* [Collected data]
BEGIN

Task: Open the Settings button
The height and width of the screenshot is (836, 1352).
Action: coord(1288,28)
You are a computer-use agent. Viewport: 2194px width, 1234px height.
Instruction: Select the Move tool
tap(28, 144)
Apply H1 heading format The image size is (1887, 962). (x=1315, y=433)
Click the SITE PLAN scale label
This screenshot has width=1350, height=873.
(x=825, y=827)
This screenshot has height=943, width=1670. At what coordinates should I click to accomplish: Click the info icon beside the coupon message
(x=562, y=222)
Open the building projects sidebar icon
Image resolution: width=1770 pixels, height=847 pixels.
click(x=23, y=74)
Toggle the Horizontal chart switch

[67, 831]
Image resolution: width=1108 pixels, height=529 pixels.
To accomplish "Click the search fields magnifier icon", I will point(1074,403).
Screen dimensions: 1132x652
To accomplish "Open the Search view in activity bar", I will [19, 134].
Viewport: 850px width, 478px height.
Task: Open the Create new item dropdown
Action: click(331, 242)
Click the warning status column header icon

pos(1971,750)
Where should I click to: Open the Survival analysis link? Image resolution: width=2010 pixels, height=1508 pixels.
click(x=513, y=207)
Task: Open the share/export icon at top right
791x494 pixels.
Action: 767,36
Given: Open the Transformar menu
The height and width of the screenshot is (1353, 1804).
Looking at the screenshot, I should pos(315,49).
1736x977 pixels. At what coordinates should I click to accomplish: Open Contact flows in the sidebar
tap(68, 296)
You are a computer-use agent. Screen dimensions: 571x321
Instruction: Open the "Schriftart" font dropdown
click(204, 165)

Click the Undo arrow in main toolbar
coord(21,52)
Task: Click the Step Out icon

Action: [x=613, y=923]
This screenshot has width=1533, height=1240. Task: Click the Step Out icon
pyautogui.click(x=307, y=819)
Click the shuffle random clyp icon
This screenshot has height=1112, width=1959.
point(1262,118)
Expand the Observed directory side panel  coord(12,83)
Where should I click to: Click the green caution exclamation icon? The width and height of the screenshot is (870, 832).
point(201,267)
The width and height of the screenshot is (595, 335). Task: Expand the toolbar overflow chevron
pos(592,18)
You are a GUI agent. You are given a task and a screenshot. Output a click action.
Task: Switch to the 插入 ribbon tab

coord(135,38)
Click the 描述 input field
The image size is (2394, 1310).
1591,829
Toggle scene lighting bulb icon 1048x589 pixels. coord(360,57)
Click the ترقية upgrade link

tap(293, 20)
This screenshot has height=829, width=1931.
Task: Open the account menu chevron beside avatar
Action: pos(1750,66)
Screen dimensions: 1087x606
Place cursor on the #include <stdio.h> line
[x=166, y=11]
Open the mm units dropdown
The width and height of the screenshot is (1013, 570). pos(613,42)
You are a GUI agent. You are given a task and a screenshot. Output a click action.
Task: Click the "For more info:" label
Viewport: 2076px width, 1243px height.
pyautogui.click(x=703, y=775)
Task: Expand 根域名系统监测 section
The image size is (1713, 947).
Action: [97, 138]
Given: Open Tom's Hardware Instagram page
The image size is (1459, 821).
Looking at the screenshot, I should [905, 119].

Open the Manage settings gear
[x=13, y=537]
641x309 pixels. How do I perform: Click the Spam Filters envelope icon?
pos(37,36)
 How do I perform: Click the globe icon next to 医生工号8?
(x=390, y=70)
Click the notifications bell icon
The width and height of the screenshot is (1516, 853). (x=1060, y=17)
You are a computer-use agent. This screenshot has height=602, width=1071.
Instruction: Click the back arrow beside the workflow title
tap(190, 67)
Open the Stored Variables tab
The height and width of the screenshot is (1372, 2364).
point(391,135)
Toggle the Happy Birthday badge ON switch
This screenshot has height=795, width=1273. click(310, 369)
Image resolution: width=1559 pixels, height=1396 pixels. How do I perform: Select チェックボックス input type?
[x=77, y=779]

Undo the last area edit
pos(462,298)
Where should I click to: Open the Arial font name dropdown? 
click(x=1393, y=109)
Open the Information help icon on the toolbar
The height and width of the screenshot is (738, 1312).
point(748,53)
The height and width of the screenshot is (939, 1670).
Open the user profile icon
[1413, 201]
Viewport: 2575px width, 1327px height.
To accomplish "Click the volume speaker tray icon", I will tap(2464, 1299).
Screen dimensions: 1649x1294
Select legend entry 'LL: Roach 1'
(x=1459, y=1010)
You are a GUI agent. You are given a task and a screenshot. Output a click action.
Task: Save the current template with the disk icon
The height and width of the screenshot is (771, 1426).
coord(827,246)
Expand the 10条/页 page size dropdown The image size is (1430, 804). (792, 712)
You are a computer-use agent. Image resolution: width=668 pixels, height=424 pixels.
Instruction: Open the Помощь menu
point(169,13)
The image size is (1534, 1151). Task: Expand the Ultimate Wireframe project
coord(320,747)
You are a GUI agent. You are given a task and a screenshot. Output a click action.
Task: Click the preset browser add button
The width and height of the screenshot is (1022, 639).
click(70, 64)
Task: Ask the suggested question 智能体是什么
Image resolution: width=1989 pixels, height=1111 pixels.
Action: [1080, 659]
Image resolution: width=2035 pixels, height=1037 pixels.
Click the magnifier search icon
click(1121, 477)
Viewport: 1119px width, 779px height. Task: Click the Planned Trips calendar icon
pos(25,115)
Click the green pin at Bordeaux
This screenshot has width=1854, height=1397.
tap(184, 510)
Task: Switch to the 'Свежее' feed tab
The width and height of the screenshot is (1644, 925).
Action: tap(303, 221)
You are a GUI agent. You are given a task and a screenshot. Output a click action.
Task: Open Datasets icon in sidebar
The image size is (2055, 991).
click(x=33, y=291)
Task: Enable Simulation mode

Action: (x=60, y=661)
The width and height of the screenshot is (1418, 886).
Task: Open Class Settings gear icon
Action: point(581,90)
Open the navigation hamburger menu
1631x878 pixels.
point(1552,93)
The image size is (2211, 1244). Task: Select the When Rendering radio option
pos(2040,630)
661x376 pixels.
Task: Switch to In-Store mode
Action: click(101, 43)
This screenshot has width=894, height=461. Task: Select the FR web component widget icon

END

If a line of the data holds the string "page", count it. Then state the total and nothing more.

* [FINISHED EXERCISE] 2